AIM OF THE TASK => Begin your transcription at the line containing "How do I perform: Click" and continue it, word for word, to the final line below. Include only those lines and skip the pictures.

*** EXTRACTED INFORMATION ***

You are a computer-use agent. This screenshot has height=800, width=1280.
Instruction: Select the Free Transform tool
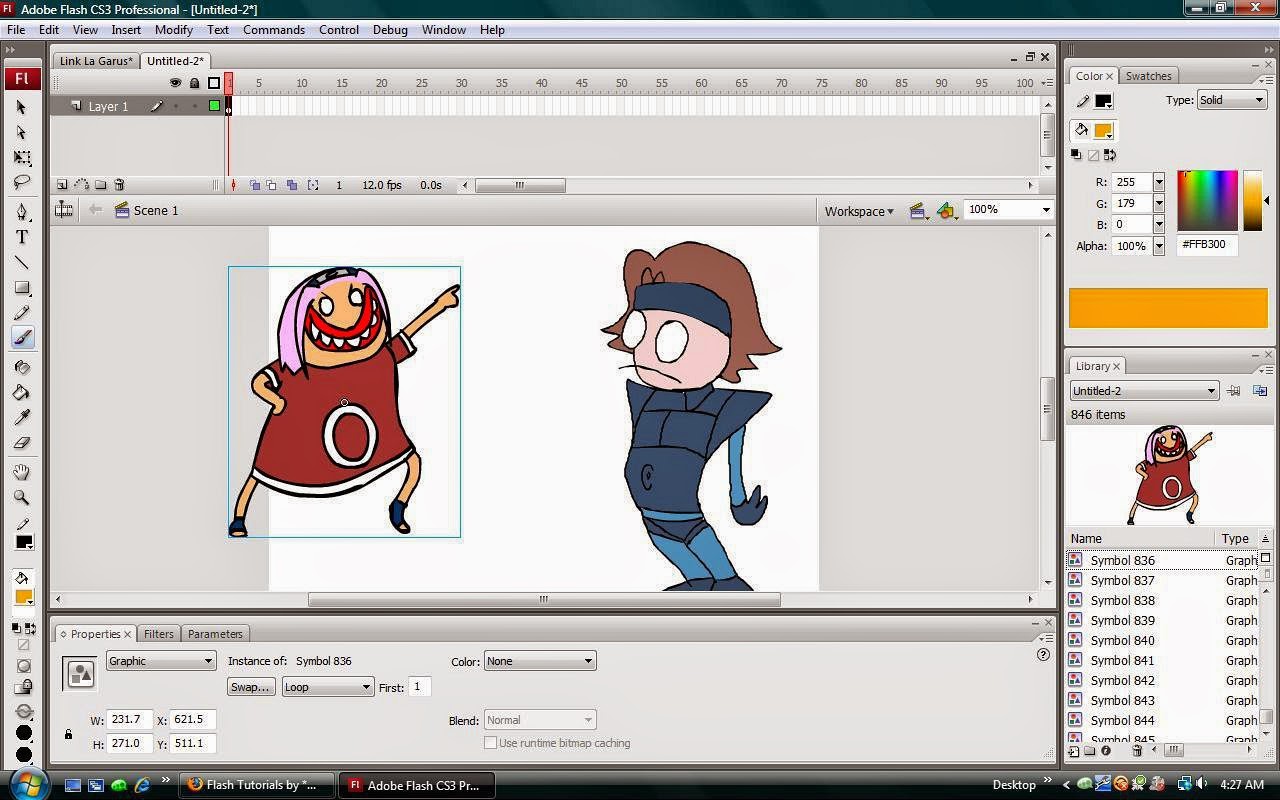22,158
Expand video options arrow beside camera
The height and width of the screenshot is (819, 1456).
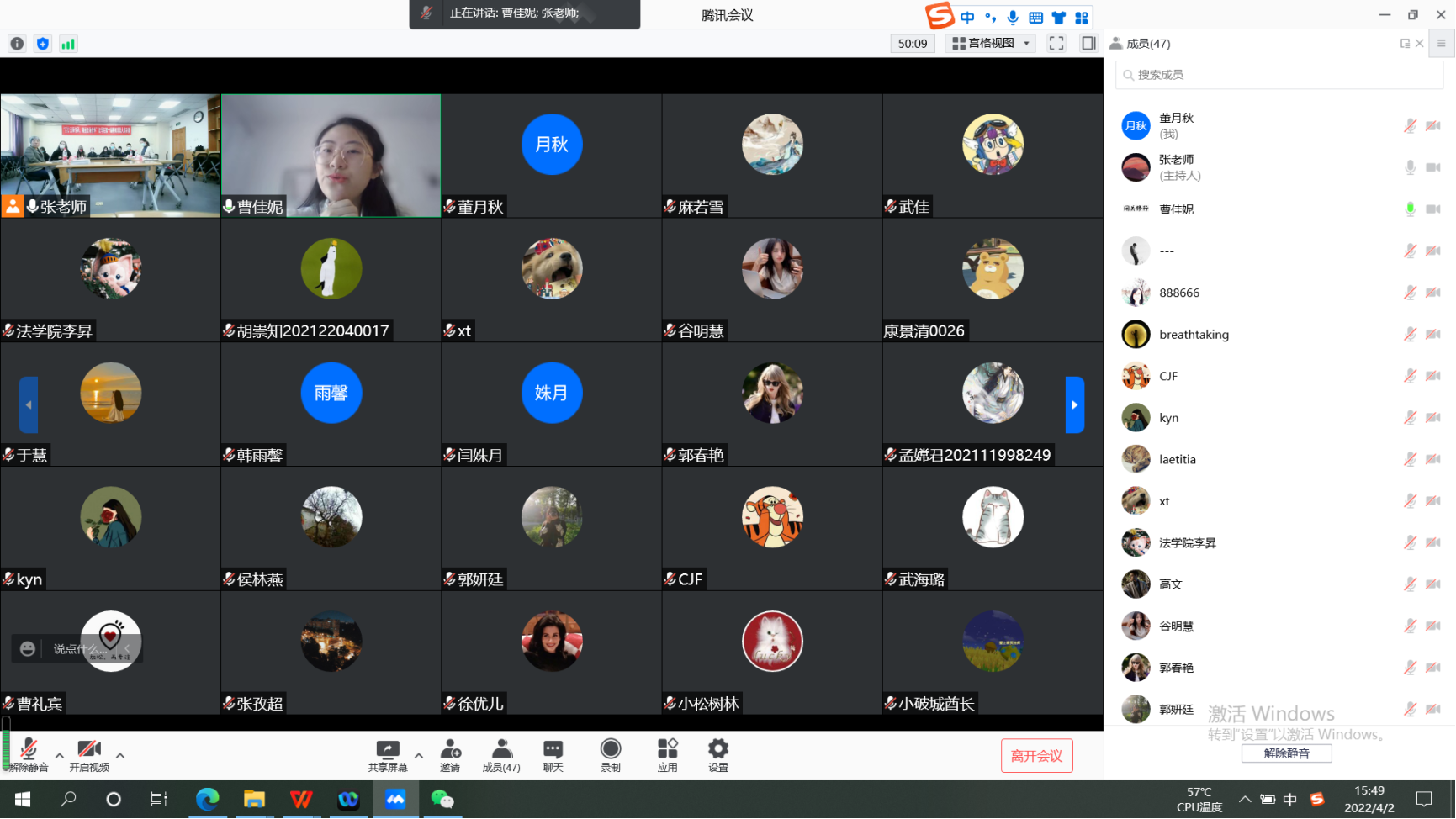120,755
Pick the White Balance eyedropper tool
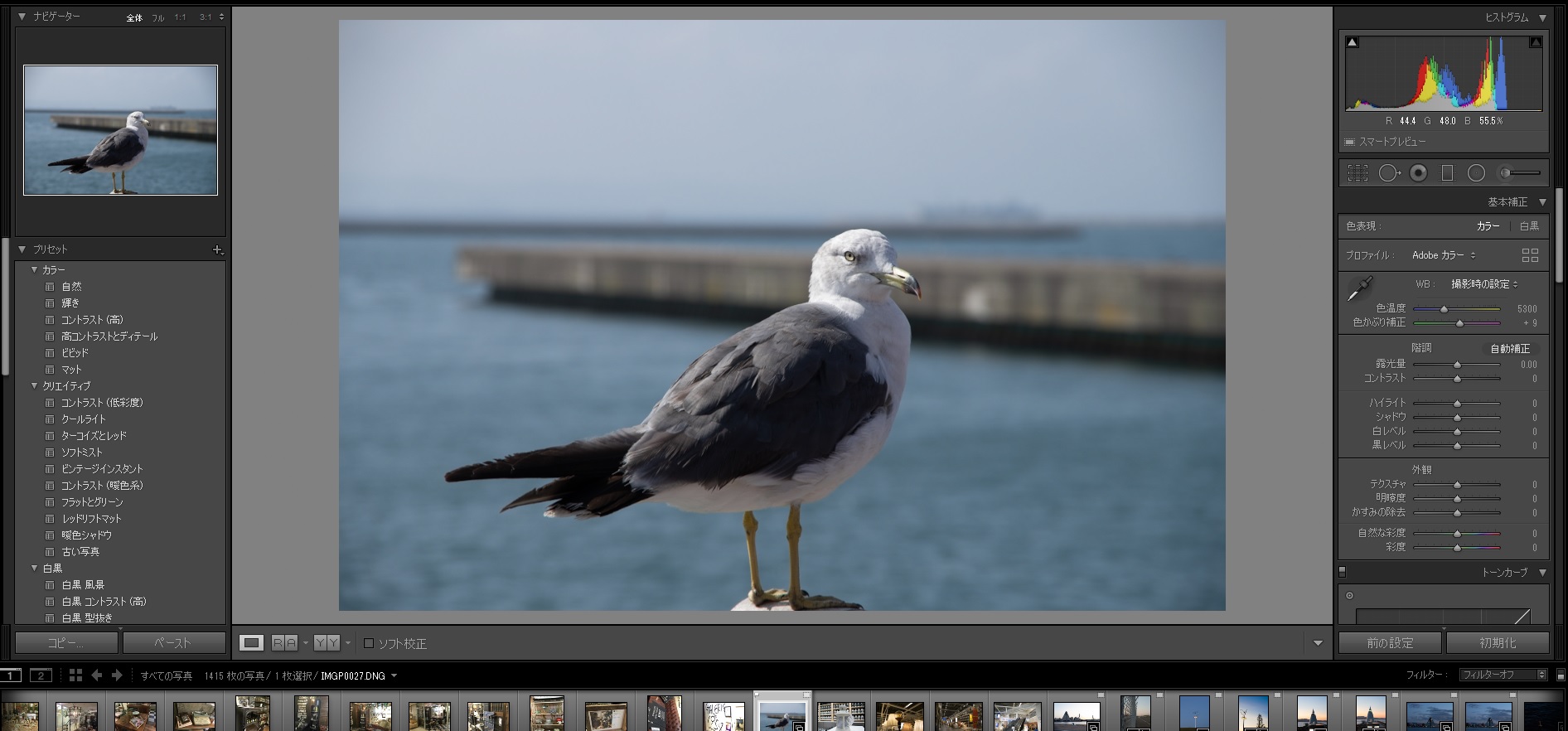The height and width of the screenshot is (731, 1568). coord(1359,288)
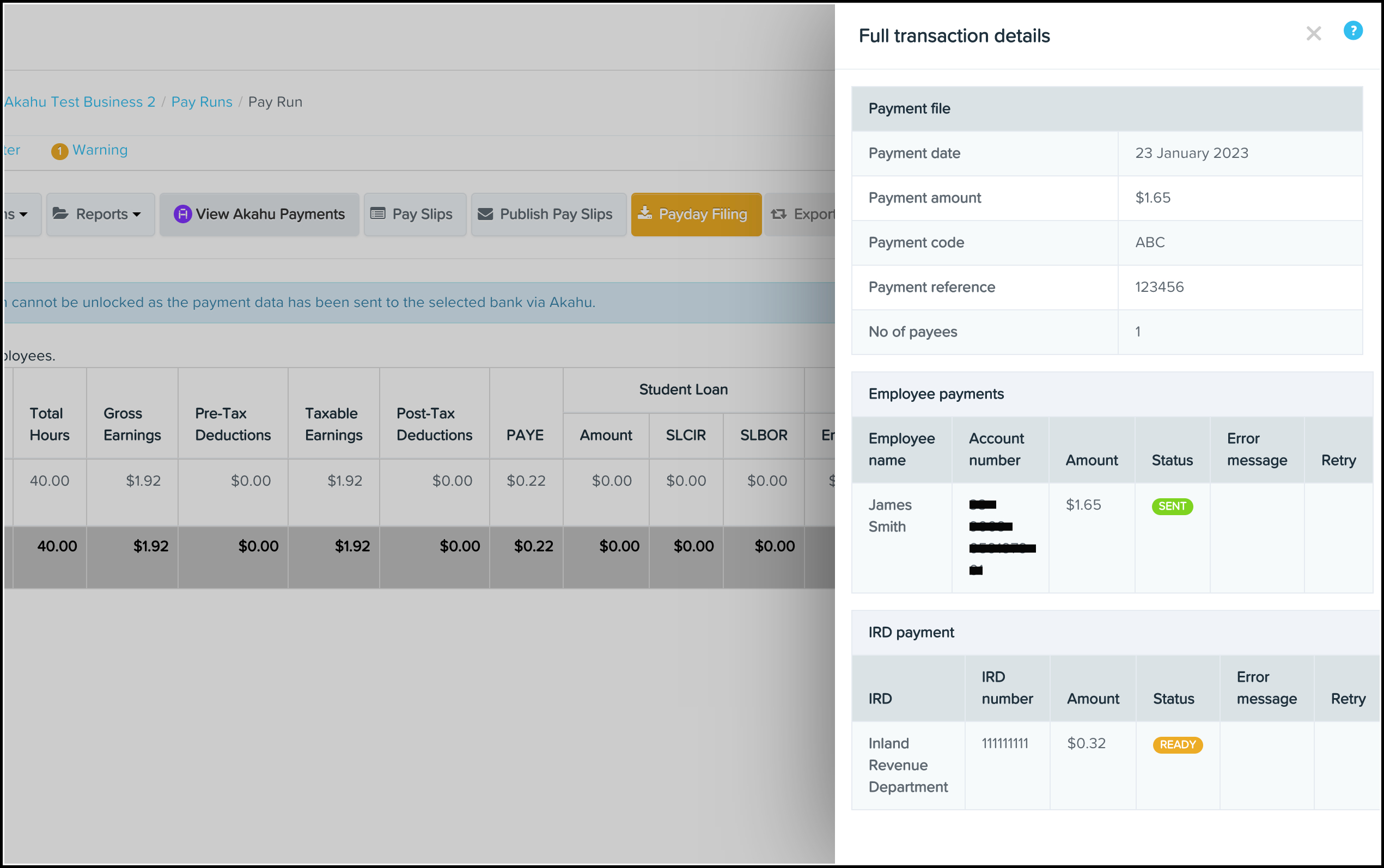The width and height of the screenshot is (1384, 868).
Task: Open the truncated actions dropdown at far left
Action: pyautogui.click(x=14, y=213)
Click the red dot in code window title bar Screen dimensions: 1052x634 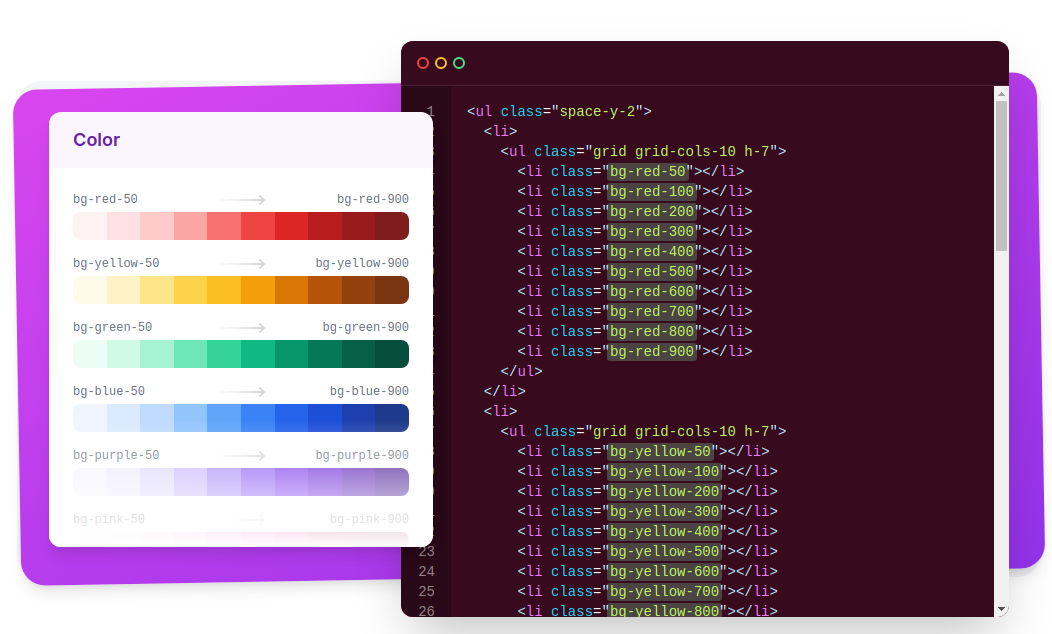tap(423, 63)

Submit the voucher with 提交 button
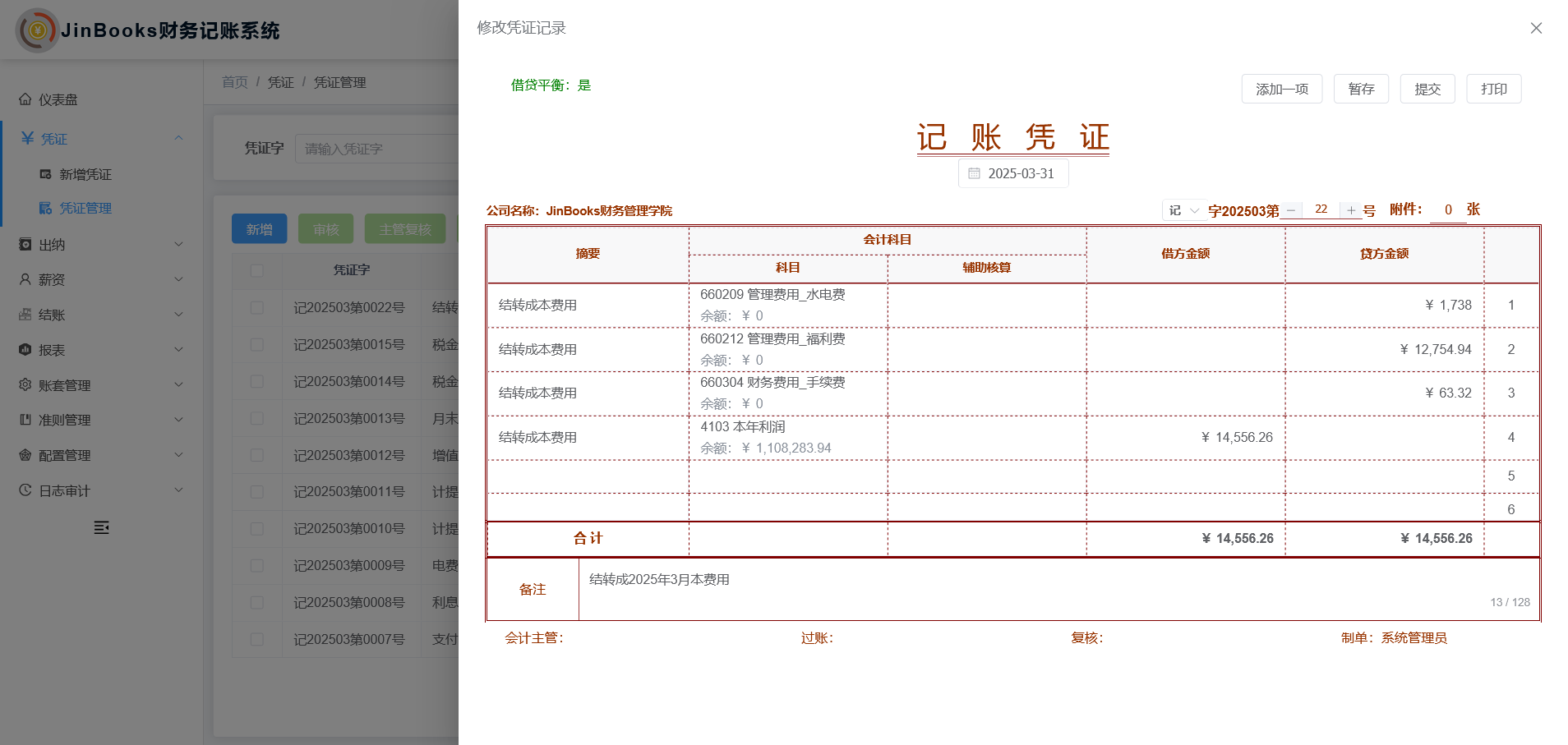(1427, 89)
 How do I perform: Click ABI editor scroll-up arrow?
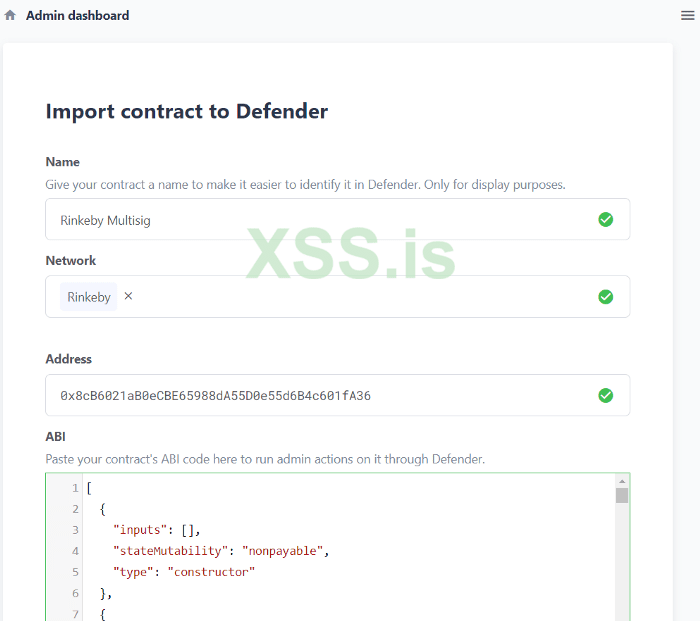pos(622,482)
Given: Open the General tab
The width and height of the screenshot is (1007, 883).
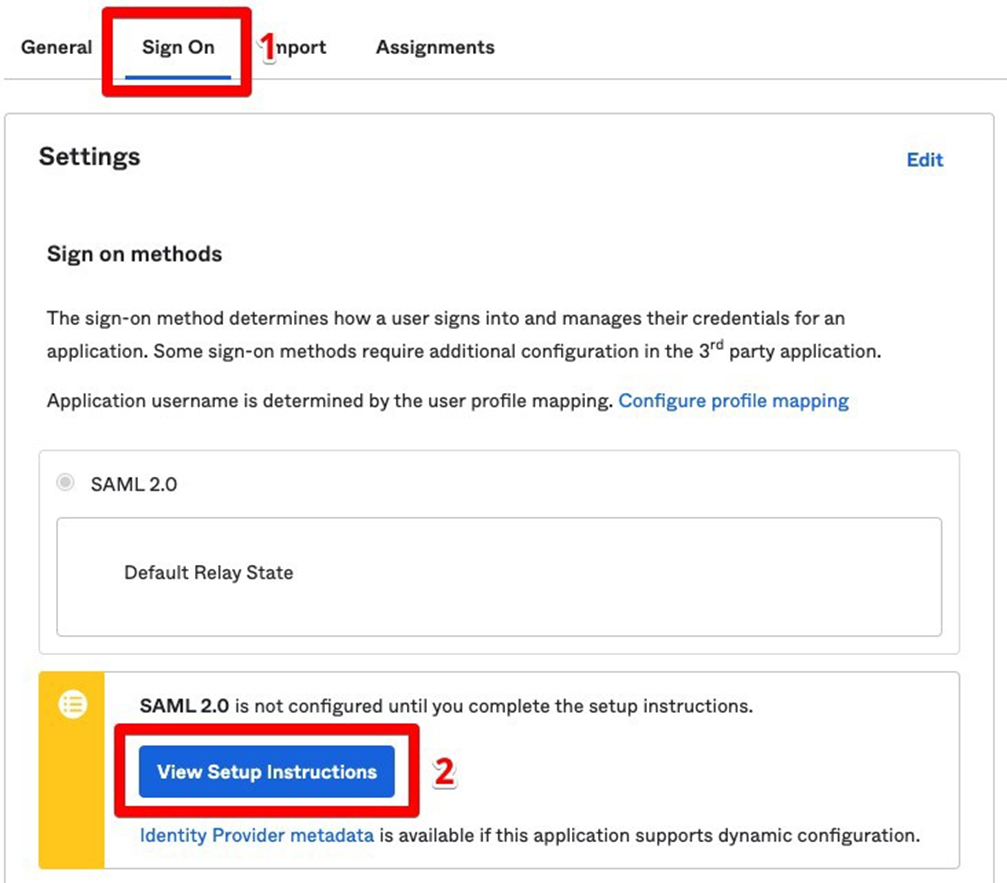Looking at the screenshot, I should point(56,47).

*** End of EXTRACTED INFORMATION ***

WRITTEN SOLUTION =>
 How do I perform: Click ABI editor scroll-up arrow?
pos(622,482)
Given: Open the General tab
The width and height of the screenshot is (1007, 883).
Looking at the screenshot, I should point(56,47).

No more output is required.